Several find their way inside just to die doing a kamikaze last flight to the ground. Splat. A tiny splat yes, but a splat. Then it is my job to pick them up and dispose of the numerous black specs of fly corpses.
I am a grown woman. I weigh more than what I would expect would be maybe a million flies. I have two good hands, 10 working fingers, I can bend all the way over and touch the ground. But! Yes, a dead fly covered “but.”
When I reach down to pick up a dead fly, just as my fingers brush the top of a dead wing? I pull back and go “ICK!” I have seen dead things. I have smelled dead things. I have seen things go from alive to dead. I have buried dead things.
I dug the hole and buried my husband’s ashes in my yard for goodness sakes. I am not afraid of dead things. But to actually pick up a crunchy dead fly. By a cockeyed wing. Or have it fall apart as I bring my fingers together to take it to the trash.

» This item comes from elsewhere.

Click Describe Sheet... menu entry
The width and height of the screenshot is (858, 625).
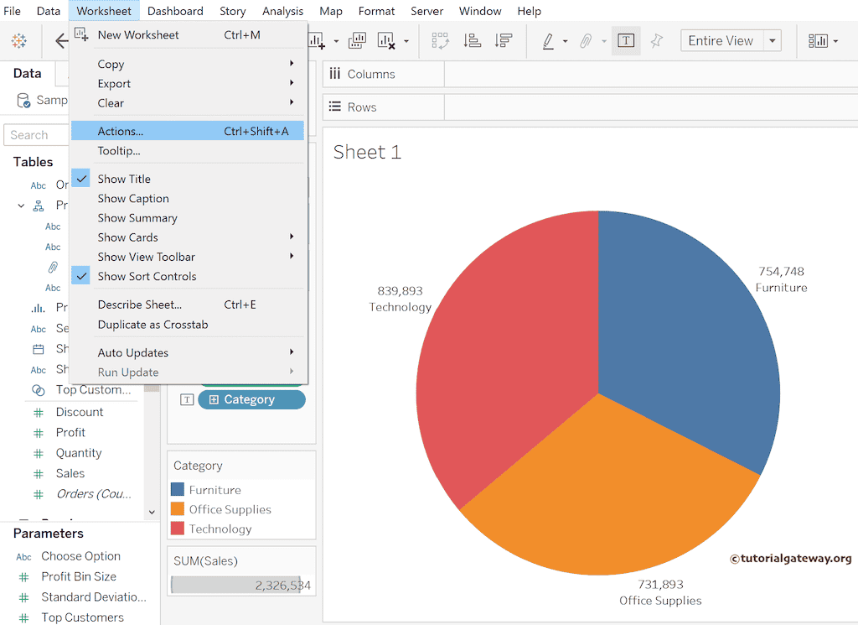point(140,305)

I don’t know how to spell the sound I make when I go UUUUGGGGUUUUGGG and shiver. There are fly swatters in many strategic locations around my house. For the hardy little ones that seem to think the fly spray is just so much water and insecticide.
By October I would bet many of my friends are dead eyes with a swatter. Getting one with a swatter leaves you to be able to scoop it up. But that too will require some hand-eye magic. Splat on a counter a push into the sink.

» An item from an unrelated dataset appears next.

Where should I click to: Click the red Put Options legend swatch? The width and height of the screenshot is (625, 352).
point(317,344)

A quick whirr of the garbage disposal. Just in case the little dickens were only stunned. Not close to the sink? Then there is the act to scoot the dead bug to the edge with something that is already on the counter, get it on the mesh of the swatter and off to the trash.

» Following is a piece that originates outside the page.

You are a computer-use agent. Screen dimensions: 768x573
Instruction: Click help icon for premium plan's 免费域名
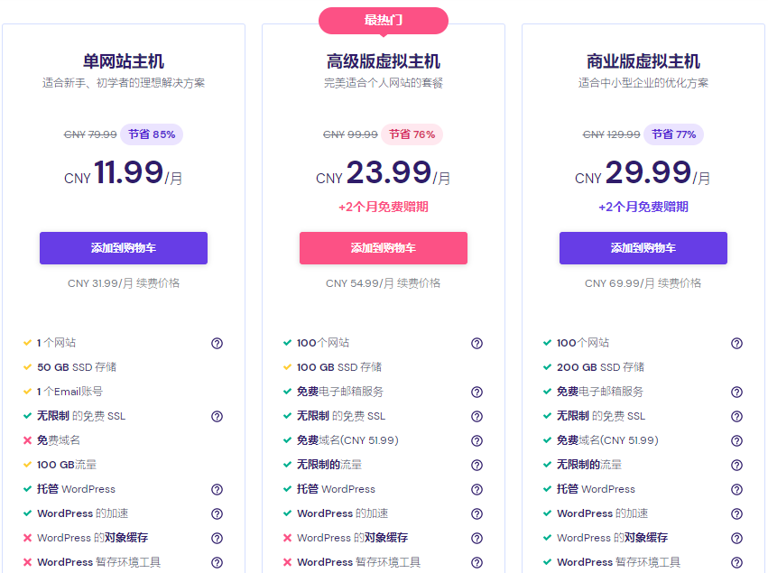477,440
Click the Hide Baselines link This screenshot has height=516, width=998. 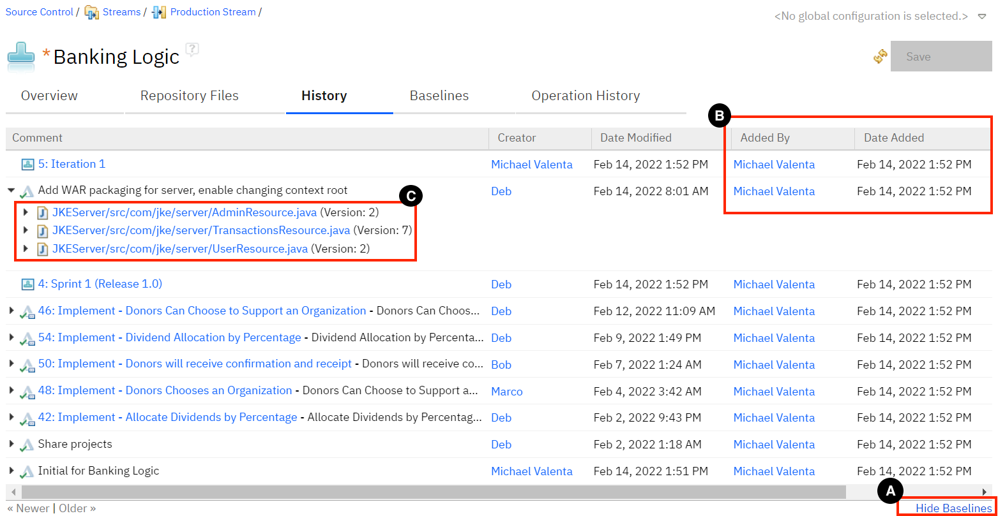click(954, 508)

Then, WIPE THE COUNTER. Please. The death of a fly by swatter on the floor will bring about a scoop onto the swatter. A quick shovel like movement and ta-da. Or you might need the aid of a foot. Not a bare foot.
The foot needs a sock or shoe least I get fly guts on my toe! Like many people I have boxes of tissues scattered around the house. During fly pick-up season you will be hard pressed to find one tissue poking up without a little corner of it torn off.
Even the toilet paper may have what looks like a chewed off corner. I know. I know. It’s a mind thing. But those little white pieces of paper serve as a comfortable safety barrier between my skin and whatever teeny tiny live, or dead, livestock may be lurking on a dead fly.
Then there are spiders. Spray also gets any wayward spider that may crawl in through the vents at the bottom of the windows when the windows are open. Oh. You didn’t know that’s how they get in?
I mean it’s not like they knock, and the flies open the door! I know that because the flies of course are already dead. Makes me wonder though. Besides the doors open and closing. How do flies get in my house?
I’m flying in a strange direction. Back to squeamish things. I just picked up a dead spider out of my bathtub. With toilet paper tag in hand, I poked first to see if it was really dead, or just playing dead.
As I reached for the corpse, I thought of this. I read recently where someone asked, “What if spiders are giggling as they run away from me?” There was no giggle left in that spider.